Single-Serving Photo

Archive for May, 2009

Kites and Cars

Thursday, May 14th, 2009

Part One: Kites

Chris Benton is a professor of architecture at the University of California, Berkeley. He also straps his digital SLR onto a kite string and takes some of the most amazing aerial photographs I have ever seen. Chris combines a truly gifted eye for composition with a an engineer’s savvy for mechanical problem solving.

Using kites and remote-controlled camera rigs built by hand in his basement, Chris captures the world top-down, photographing everything from people and buildings to the patterns of nature. Watch this video from Make Magazine and be stunned!

Kite Aerial Photography on MAKE: television from make magazine on Vimeo.

Chris is quick to humbly share his experience and tips for aerial kite photography on his website (graciously hosted by Berkeley!)

I was blown away by the evolution of Chris’s camera rigs, which grew from fixed harnesses with rudimentary mechanical timers based on elastic bands, Silly Putty, and disposable cameras, to what he now uses, a remote-controlled, servo motor-driven, three-axis robot.

It’s definitely not commonplace for someone to possess both a grasp of electronic and mechanical engineering and a hawk-eye for artistic composition. Chris Benton has both.

Part Two: Cars

Aside from being an avid photographer, I admit to a streak of BMW fanboyism. When it comes to sports cars that are still solid daily drivers that make you feel like you’ve personally discovered the center of the universe and you’re sitting directly within it, nobody does it better than BMW.

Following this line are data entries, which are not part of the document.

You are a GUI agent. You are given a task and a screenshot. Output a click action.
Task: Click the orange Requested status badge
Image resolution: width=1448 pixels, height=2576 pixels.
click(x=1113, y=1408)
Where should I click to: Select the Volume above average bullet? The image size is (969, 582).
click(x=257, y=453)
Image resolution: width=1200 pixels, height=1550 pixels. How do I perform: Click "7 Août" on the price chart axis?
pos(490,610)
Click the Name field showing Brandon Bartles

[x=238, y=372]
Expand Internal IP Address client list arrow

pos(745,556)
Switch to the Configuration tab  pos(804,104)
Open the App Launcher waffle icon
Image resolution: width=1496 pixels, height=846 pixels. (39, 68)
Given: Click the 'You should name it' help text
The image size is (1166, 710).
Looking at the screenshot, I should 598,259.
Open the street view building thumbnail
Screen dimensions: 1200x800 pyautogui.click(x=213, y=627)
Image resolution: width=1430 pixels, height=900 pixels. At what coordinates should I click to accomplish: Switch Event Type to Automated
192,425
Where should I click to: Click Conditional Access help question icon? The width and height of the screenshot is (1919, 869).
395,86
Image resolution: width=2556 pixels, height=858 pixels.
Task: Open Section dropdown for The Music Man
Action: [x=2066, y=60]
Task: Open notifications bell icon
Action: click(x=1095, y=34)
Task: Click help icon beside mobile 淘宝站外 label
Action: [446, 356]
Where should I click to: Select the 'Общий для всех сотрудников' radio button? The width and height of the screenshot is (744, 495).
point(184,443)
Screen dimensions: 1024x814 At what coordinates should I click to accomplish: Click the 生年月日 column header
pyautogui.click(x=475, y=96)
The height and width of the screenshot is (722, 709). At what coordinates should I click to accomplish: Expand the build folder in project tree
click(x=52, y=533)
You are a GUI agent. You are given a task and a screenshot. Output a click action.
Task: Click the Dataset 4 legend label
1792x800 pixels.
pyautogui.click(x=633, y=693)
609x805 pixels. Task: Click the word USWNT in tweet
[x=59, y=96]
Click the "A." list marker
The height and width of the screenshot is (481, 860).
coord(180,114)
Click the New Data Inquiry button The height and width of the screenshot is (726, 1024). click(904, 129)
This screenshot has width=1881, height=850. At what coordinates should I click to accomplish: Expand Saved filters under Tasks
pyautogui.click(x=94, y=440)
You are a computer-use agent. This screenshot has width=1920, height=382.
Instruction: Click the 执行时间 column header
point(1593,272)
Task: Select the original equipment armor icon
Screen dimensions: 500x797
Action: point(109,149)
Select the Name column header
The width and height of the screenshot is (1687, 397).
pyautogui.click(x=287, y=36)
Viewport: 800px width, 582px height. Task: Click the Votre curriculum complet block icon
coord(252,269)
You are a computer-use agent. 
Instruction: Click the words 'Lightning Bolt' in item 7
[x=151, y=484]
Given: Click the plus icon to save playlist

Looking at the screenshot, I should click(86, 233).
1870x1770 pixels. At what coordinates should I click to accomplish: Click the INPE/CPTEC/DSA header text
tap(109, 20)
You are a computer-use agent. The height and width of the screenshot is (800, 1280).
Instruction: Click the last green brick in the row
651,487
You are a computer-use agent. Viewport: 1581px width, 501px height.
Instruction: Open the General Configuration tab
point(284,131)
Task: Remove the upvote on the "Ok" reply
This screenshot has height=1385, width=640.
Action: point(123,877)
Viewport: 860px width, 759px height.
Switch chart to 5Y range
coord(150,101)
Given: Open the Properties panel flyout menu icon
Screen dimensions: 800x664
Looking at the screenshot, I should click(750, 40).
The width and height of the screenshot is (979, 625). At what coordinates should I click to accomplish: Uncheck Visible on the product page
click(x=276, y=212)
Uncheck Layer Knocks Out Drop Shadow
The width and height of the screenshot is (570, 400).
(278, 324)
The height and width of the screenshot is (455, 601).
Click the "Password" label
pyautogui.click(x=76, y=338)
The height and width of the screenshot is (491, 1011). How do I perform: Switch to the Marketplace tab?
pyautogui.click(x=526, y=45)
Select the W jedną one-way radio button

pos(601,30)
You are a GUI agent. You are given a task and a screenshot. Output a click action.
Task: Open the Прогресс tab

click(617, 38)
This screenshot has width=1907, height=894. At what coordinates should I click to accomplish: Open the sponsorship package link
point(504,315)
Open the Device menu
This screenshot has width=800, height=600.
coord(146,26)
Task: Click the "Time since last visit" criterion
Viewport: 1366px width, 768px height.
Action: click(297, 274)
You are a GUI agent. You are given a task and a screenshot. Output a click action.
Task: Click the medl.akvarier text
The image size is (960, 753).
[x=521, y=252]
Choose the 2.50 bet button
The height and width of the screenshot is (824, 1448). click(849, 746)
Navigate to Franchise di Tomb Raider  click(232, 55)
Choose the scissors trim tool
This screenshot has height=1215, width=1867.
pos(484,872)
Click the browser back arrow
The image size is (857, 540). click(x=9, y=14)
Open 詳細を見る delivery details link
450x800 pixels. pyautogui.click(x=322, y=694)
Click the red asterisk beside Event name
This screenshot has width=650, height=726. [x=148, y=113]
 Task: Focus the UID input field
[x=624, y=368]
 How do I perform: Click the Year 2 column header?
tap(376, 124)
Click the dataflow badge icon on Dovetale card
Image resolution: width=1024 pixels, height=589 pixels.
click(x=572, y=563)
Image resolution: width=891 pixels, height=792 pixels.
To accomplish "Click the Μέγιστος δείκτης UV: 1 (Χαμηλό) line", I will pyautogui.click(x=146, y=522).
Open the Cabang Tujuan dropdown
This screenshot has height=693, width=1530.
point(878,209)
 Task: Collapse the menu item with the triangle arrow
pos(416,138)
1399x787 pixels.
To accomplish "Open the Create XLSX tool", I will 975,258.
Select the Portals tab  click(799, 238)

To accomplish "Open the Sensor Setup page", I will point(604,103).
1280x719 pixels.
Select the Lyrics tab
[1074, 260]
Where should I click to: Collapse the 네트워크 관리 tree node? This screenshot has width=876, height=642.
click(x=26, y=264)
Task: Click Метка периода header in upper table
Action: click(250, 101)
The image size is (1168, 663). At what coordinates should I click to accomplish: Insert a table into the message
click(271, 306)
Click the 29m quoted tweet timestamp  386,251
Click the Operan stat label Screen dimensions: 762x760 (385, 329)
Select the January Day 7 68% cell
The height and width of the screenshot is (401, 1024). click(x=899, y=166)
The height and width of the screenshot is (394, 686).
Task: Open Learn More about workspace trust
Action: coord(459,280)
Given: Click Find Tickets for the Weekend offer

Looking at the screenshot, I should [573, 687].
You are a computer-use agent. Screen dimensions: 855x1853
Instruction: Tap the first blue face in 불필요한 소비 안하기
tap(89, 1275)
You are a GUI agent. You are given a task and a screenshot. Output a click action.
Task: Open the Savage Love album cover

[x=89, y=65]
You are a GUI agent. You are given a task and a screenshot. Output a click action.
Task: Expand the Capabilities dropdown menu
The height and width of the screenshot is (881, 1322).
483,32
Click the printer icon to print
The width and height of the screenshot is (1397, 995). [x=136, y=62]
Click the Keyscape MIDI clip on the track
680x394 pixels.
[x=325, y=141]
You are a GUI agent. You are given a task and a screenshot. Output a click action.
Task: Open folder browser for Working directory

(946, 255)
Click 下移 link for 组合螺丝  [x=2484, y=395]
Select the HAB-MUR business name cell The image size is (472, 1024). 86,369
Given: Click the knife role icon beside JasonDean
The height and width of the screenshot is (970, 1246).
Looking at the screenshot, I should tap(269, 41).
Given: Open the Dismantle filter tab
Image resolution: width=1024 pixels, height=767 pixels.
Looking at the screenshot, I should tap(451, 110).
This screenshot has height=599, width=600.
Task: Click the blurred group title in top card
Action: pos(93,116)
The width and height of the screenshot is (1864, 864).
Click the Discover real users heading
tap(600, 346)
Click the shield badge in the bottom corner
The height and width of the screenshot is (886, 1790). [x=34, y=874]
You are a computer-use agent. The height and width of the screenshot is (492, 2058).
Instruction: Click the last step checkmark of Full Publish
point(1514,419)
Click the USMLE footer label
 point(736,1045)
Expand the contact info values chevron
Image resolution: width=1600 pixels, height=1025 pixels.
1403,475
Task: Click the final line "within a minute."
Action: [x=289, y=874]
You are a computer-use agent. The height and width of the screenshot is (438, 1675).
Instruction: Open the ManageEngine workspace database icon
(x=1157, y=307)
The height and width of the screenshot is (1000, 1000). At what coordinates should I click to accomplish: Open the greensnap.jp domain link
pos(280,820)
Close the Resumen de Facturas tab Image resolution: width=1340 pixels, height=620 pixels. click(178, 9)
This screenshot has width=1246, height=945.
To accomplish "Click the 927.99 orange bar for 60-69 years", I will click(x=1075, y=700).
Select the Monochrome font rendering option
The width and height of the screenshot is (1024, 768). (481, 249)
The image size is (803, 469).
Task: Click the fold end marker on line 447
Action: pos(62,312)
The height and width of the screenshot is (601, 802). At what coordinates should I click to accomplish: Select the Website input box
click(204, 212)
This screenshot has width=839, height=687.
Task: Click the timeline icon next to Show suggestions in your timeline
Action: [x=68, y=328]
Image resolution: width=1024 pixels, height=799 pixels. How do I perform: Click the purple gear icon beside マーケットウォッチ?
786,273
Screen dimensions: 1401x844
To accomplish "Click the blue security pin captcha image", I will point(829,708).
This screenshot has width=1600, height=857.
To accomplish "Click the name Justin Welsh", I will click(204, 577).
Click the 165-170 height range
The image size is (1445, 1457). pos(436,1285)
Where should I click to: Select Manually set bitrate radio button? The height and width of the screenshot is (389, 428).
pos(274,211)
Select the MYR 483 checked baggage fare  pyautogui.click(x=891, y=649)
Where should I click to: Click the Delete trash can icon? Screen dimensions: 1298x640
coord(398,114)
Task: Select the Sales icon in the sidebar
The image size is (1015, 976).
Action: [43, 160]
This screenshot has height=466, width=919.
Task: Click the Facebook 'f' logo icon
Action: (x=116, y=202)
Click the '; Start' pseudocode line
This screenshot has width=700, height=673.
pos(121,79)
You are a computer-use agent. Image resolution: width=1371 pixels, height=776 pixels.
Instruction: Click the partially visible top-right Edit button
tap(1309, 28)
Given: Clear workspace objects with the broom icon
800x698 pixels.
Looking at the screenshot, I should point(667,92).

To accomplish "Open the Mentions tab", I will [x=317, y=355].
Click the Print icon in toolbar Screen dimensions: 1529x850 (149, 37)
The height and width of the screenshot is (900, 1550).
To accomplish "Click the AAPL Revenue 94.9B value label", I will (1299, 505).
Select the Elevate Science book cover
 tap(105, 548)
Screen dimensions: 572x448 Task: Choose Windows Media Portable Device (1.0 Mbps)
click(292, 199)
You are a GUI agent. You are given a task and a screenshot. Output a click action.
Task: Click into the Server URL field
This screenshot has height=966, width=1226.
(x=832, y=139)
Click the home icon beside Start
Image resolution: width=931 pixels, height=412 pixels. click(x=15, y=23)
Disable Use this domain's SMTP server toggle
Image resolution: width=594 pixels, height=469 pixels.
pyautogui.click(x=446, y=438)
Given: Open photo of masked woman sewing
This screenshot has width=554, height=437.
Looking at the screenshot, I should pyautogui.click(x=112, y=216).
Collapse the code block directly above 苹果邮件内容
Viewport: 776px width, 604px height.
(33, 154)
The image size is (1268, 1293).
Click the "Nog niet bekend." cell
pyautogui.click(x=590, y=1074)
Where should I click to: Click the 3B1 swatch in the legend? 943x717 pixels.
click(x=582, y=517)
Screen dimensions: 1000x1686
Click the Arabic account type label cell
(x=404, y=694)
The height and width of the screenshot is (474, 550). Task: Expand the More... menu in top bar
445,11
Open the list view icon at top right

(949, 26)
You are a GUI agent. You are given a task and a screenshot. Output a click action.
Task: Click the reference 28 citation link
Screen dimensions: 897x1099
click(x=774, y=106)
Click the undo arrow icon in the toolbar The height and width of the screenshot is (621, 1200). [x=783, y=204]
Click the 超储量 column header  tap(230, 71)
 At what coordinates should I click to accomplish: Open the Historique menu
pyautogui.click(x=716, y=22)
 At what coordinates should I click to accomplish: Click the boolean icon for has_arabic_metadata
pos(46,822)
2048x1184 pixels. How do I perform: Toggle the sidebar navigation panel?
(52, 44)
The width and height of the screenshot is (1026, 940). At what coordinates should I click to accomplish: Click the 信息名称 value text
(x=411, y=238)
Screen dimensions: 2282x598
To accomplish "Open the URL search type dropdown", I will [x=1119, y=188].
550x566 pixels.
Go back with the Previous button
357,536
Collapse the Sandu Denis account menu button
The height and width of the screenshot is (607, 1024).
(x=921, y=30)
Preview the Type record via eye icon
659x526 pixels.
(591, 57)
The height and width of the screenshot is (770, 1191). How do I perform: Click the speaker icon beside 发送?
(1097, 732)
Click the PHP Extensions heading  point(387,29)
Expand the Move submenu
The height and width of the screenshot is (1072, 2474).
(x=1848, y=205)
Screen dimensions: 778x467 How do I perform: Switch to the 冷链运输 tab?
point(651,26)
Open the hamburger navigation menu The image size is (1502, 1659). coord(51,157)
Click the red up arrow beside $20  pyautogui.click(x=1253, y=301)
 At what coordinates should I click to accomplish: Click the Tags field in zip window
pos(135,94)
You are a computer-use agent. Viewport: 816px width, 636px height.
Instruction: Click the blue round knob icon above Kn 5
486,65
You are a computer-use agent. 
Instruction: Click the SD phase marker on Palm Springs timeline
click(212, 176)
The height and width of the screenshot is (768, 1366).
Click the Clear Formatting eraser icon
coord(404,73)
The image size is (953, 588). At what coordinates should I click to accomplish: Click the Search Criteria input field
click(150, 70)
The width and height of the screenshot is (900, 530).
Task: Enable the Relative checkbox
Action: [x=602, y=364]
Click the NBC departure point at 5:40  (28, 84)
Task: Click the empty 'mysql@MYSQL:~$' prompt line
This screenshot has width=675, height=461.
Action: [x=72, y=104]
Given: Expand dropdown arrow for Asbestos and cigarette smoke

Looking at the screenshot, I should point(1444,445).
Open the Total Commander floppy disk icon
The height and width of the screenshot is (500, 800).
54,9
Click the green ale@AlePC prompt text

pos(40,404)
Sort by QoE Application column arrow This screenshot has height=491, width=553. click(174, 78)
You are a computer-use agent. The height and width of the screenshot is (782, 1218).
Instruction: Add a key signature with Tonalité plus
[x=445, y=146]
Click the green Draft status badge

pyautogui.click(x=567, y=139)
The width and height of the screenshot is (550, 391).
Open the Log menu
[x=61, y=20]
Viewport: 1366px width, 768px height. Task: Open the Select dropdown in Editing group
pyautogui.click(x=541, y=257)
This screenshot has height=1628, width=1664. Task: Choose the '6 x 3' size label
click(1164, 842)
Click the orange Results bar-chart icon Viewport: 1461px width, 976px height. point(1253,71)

To hype the release of their latest creation, the Z4 Roadster, BMW hired artist Robin Rhode to dip the Z4’s tires in multi-colored paints and drive it around like a fingerpainting on a warehouse scale. This was one of the most indulgent marketing campaigns I could think of.

I realize this isn’t strictly photography-related, but it is certainly art-related. If you feel gypped, go look at these photographs from the event

And here is a pretty cool video of how they put this thing together:

The next time you’re out shooting, or sitting around the house thinking about how next to use that studio space you set up in the basement, or the garage, or the attic… Think about breaking out of the box and doing something completely different. Robin Rhode did, and I think it came out pretty well.

So. Much. Going. On.

Friday, May 8th, 2009

It’s been quite a hiatus for me and for Single-Serving Photo. My last post here was back in February, and so much has happened since then! First of all, if you’re reading this, thank you for not deleting me from your feed reader or taking me off of your bookmarks list. I know I haven’t been the chatterbox I once was, but I don’t like to post link wrap-ups and two-sentence thought fragments just for the sake of putting something online.

Anyway, on with the show!

First things first, JPG Magazine is back! After being effectively shut down due to budget and business problems, JPG has resuscitated itself mostly thanks to the outpouring of support from its community and highly visible demonstrations such as savejpg.com which presumably gave investors the confidence they needed to pump more necessary capital into the parent company of JPG Magazine, 8020 Media.

Now that JPG has risen from the dead, maybe I’ll actually contribute something! You should, too.

Second, my little hands-on instruction business, ArtPhotoWorkshops.com is going to be doing a series of low-cost, short “photo-walk” workshops in the New England area. Starting with Cape Cod in a week and then Boston after that, I plan to take us out to Newport, Rhode Island, possibly Northampton, Massachusetts, maybe even out to the Quabbin Reservoir for the nature lovers.

If there are places you’d like to explore and learn technique, composition, and mechanics of photography, leave a comment and I’ll see if we can visit them!

I just returned from Las Vegas and Death Valley on a workshop, no photos to show yet, but I think it was an extremely successful trip. Death Valley is by far one of America’s most impressive sights, I recommend seeing it once in your life (or if you’re crazy like me, twice). Las Vegas is a very challenging location to photograph, but I think I was able to snag at least a small number of cool images in between games of craps and tall beers!